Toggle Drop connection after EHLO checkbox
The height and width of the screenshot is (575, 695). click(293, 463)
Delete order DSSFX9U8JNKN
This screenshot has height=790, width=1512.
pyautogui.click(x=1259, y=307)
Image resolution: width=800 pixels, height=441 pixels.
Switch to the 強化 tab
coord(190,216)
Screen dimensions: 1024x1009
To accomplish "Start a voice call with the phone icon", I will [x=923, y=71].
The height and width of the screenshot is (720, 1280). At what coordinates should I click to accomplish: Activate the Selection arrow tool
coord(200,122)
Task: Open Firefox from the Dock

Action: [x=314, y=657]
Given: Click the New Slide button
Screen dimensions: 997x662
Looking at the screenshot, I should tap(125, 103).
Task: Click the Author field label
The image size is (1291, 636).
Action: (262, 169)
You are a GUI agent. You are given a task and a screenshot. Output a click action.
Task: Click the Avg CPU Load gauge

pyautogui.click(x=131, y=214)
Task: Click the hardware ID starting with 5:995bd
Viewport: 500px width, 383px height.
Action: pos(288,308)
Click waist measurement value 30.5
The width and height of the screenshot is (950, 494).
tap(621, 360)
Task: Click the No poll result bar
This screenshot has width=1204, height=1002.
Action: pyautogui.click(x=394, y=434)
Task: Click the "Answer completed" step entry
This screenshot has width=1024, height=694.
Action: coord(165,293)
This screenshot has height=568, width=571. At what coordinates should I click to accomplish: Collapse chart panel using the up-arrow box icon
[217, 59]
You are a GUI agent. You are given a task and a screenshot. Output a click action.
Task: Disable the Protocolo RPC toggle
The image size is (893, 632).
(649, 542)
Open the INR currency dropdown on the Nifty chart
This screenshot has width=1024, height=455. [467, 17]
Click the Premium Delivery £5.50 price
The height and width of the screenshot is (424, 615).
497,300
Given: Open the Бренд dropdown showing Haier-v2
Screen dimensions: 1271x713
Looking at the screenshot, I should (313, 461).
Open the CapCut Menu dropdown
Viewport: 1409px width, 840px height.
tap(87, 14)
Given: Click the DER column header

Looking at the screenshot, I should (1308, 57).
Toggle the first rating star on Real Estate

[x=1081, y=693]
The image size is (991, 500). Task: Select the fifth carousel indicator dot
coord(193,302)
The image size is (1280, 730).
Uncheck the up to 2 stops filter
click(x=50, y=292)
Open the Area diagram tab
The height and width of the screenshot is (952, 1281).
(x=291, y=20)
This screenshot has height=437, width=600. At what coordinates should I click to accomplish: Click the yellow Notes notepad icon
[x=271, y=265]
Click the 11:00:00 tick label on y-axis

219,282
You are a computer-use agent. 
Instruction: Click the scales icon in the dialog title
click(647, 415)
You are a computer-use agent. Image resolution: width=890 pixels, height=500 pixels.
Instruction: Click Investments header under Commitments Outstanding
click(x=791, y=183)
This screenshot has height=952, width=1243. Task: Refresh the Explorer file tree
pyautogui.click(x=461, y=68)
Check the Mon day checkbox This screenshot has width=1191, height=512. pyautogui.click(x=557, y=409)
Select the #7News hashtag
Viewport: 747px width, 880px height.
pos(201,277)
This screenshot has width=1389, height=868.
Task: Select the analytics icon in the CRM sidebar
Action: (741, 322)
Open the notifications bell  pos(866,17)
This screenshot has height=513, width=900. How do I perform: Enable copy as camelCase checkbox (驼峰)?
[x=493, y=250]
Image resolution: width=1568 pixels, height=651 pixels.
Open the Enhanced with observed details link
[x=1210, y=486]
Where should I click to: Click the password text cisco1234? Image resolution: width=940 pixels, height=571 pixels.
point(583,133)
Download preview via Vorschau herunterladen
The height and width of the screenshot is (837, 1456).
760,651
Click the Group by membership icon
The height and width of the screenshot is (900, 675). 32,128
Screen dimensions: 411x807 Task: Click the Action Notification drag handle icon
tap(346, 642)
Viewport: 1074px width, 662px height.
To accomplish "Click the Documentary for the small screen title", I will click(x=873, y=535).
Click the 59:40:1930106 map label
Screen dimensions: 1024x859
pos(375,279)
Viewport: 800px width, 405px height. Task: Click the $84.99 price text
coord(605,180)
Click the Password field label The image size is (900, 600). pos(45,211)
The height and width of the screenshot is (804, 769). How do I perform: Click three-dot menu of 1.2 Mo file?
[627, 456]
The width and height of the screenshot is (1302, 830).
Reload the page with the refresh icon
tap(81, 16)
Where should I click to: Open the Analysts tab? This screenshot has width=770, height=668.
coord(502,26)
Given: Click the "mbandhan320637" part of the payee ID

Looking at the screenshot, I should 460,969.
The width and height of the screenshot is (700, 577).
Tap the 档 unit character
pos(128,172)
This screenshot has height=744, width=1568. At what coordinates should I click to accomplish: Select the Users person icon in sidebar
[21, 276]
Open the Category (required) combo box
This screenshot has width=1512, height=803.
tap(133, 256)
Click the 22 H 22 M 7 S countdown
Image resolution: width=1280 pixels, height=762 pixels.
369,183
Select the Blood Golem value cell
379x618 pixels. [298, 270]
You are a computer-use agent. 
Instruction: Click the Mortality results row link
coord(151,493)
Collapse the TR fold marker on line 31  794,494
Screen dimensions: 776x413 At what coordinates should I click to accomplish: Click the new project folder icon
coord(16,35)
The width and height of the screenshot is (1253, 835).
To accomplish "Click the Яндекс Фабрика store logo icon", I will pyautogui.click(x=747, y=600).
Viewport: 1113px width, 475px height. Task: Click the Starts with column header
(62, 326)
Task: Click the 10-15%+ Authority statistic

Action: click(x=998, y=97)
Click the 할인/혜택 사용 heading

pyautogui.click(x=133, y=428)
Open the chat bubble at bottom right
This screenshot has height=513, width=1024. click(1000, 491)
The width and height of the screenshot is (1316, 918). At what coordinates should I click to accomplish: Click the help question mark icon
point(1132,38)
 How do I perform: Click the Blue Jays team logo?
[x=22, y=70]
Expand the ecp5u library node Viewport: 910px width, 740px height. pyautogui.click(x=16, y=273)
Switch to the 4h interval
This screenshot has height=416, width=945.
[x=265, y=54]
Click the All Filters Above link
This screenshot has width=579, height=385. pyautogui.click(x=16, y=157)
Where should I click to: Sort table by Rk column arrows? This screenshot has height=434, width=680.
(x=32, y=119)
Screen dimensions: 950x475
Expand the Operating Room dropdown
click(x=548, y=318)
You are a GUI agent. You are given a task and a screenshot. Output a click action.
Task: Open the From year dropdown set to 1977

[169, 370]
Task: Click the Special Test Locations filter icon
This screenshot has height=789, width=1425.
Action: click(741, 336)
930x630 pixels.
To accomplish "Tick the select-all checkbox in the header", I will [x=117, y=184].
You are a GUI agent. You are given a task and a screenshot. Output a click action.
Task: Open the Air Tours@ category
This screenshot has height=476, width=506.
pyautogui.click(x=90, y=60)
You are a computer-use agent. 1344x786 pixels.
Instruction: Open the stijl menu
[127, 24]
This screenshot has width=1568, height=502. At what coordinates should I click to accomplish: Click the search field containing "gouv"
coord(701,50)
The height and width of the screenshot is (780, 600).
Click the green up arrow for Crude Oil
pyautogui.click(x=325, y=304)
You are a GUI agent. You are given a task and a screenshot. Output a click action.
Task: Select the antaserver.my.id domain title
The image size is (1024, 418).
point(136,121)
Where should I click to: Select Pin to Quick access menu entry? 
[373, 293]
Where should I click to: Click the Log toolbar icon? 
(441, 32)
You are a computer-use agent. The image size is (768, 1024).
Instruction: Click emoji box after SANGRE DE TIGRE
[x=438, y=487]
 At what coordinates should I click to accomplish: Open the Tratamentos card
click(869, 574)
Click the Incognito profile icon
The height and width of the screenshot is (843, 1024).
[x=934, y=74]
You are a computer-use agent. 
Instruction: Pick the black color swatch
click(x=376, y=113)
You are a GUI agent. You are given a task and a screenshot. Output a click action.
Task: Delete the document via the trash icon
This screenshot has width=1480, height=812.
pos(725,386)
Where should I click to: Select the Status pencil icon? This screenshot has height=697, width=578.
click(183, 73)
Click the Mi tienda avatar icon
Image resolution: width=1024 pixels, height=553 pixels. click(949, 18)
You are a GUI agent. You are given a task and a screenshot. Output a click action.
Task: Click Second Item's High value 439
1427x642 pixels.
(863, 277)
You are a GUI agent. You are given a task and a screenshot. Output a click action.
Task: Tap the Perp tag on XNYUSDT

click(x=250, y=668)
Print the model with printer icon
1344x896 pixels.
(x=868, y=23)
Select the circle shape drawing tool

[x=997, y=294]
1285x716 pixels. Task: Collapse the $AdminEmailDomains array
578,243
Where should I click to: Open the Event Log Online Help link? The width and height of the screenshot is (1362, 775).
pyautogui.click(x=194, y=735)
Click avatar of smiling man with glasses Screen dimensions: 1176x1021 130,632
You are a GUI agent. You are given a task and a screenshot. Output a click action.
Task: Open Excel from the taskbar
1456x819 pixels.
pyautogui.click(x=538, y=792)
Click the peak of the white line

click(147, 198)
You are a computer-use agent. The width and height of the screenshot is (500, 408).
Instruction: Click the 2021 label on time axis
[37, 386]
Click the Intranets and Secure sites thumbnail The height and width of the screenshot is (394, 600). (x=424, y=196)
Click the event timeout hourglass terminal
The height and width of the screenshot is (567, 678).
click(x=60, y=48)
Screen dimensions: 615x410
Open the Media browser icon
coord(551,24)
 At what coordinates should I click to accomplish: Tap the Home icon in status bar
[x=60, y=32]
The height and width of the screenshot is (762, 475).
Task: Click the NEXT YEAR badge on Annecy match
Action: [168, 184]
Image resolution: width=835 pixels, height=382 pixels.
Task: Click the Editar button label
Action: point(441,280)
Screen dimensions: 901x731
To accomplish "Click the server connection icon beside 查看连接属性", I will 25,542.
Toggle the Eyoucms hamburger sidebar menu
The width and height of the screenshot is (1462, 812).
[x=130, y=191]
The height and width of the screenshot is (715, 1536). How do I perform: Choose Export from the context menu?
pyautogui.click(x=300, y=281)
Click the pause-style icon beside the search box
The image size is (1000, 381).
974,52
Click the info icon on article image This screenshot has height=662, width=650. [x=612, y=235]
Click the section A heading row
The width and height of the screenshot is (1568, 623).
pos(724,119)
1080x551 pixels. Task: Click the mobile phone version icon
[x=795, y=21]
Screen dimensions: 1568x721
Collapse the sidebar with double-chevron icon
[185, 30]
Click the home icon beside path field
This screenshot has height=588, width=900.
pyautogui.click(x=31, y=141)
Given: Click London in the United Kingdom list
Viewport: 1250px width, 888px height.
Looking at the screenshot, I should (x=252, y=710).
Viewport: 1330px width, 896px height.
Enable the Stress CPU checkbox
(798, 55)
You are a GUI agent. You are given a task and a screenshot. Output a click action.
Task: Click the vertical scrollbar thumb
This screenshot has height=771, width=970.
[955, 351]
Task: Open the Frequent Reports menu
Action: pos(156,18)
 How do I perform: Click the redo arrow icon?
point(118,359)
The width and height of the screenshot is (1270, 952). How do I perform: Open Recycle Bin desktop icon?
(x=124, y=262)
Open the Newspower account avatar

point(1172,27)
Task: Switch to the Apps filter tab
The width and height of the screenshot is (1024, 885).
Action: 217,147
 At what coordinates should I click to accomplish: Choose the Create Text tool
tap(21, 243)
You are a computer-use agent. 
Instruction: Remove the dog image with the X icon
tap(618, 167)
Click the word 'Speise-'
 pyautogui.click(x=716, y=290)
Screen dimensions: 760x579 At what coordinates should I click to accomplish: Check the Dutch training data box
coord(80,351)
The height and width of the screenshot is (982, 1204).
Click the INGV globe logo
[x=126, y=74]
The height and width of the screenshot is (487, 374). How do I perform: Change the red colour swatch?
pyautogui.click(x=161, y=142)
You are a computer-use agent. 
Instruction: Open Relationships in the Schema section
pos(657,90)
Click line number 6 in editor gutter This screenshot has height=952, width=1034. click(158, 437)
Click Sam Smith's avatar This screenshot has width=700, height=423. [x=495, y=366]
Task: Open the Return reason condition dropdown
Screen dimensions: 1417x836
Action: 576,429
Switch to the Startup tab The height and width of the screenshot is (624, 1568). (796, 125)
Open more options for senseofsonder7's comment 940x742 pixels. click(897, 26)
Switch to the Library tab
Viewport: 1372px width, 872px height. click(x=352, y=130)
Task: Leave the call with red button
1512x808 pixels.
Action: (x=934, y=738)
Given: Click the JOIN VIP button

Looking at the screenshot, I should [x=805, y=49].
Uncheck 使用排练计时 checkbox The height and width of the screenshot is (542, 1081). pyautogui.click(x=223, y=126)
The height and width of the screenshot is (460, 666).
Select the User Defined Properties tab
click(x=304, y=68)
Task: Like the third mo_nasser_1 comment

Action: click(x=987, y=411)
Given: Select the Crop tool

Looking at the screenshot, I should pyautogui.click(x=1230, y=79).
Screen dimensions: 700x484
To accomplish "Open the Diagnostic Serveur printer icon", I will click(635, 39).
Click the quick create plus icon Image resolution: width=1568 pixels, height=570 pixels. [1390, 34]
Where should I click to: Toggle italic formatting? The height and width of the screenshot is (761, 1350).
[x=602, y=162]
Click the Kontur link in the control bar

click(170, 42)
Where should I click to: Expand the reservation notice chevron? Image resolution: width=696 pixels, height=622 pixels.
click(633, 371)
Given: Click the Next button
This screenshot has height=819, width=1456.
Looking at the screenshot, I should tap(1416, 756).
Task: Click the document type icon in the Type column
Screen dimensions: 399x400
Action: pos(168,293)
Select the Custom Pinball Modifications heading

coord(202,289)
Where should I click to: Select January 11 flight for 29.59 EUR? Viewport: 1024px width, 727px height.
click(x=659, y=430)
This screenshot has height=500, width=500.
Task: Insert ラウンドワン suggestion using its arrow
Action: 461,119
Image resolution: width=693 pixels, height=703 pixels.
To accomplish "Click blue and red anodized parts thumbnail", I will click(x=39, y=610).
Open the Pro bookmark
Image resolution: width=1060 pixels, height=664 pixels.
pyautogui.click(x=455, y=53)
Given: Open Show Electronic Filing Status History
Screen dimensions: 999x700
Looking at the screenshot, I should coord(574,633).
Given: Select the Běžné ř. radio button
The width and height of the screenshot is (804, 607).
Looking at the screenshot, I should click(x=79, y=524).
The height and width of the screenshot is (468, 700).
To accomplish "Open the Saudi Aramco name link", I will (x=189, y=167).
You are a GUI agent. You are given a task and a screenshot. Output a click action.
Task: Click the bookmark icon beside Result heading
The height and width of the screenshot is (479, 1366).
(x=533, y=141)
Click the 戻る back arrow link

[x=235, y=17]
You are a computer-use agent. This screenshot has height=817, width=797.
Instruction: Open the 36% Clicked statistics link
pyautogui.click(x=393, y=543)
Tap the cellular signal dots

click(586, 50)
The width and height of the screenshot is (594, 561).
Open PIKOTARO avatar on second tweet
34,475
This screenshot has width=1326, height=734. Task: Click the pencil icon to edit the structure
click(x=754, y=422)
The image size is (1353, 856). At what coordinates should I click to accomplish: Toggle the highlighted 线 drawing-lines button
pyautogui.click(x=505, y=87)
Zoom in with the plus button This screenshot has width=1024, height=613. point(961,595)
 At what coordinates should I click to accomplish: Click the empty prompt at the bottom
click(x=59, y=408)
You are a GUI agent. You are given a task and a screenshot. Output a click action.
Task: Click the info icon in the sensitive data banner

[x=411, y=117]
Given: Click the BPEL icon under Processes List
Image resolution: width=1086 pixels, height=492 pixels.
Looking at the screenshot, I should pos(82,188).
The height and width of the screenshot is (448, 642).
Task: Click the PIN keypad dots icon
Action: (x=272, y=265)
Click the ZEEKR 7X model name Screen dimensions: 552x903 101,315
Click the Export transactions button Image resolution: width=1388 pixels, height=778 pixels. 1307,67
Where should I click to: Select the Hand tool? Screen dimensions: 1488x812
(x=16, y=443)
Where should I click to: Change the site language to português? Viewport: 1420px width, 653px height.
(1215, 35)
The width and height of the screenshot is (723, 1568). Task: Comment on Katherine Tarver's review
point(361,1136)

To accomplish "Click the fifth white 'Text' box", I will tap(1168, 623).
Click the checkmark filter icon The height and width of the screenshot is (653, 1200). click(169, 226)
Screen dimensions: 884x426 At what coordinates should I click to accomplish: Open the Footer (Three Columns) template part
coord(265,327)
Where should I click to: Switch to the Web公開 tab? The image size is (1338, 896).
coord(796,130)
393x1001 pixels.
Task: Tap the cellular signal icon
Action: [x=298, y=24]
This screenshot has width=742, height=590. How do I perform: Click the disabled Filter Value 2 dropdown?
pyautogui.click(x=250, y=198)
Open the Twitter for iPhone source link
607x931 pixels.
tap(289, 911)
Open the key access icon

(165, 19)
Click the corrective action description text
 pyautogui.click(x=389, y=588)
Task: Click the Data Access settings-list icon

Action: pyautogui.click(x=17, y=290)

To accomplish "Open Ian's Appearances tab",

========================

**EXERCISE DESCRIPTION:** All lines from the first line of the listing above through the line containing "Open the CapCut Menu dropdown" are to be retyped exactly. Leave out any other line.

**RESPONSE FOR THIS EXERCISE:**
Toggle Drop connection after EHLO checkbox
The height and width of the screenshot is (575, 695). click(293, 463)
Delete order DSSFX9U8JNKN
This screenshot has height=790, width=1512.
pyautogui.click(x=1259, y=307)
Image resolution: width=800 pixels, height=441 pixels.
Switch to the 強化 tab
coord(190,216)
Screen dimensions: 1024x1009
To accomplish "Start a voice call with the phone icon", I will [x=923, y=71].
The height and width of the screenshot is (720, 1280). At what coordinates should I click to accomplish: Activate the Selection arrow tool
coord(200,122)
Task: Open Firefox from the Dock

Action: [x=314, y=657]
Given: Click the New Slide button
Screen dimensions: 997x662
Looking at the screenshot, I should tap(125, 103).
Task: Click the Author field label
The image size is (1291, 636).
Action: (262, 169)
You are a GUI agent. You are given a task and a screenshot. Output a click action.
Task: Click the Avg CPU Load gauge

pyautogui.click(x=131, y=214)
Task: Click the hardware ID starting with 5:995bd
Viewport: 500px width, 383px height.
Action: pos(288,308)
Click waist measurement value 30.5
The width and height of the screenshot is (950, 494).
tap(621, 360)
Task: Click the No poll result bar
This screenshot has width=1204, height=1002.
Action: pyautogui.click(x=394, y=434)
Task: Click the "Answer completed" step entry
This screenshot has width=1024, height=694.
Action: coord(165,293)
This screenshot has height=568, width=571. At what coordinates should I click to accomplish: Collapse chart panel using the up-arrow box icon
[217, 59]
You are a GUI agent. You are given a task and a screenshot. Output a click action.
Task: Disable the Protocolo RPC toggle
The image size is (893, 632).
(649, 542)
Open the INR currency dropdown on the Nifty chart
This screenshot has width=1024, height=455. [467, 17]
Click the Premium Delivery £5.50 price
The height and width of the screenshot is (424, 615).
497,300
Given: Open the Бренд dropdown showing Haier-v2
Screen dimensions: 1271x713
Looking at the screenshot, I should (313, 461).
Open the CapCut Menu dropdown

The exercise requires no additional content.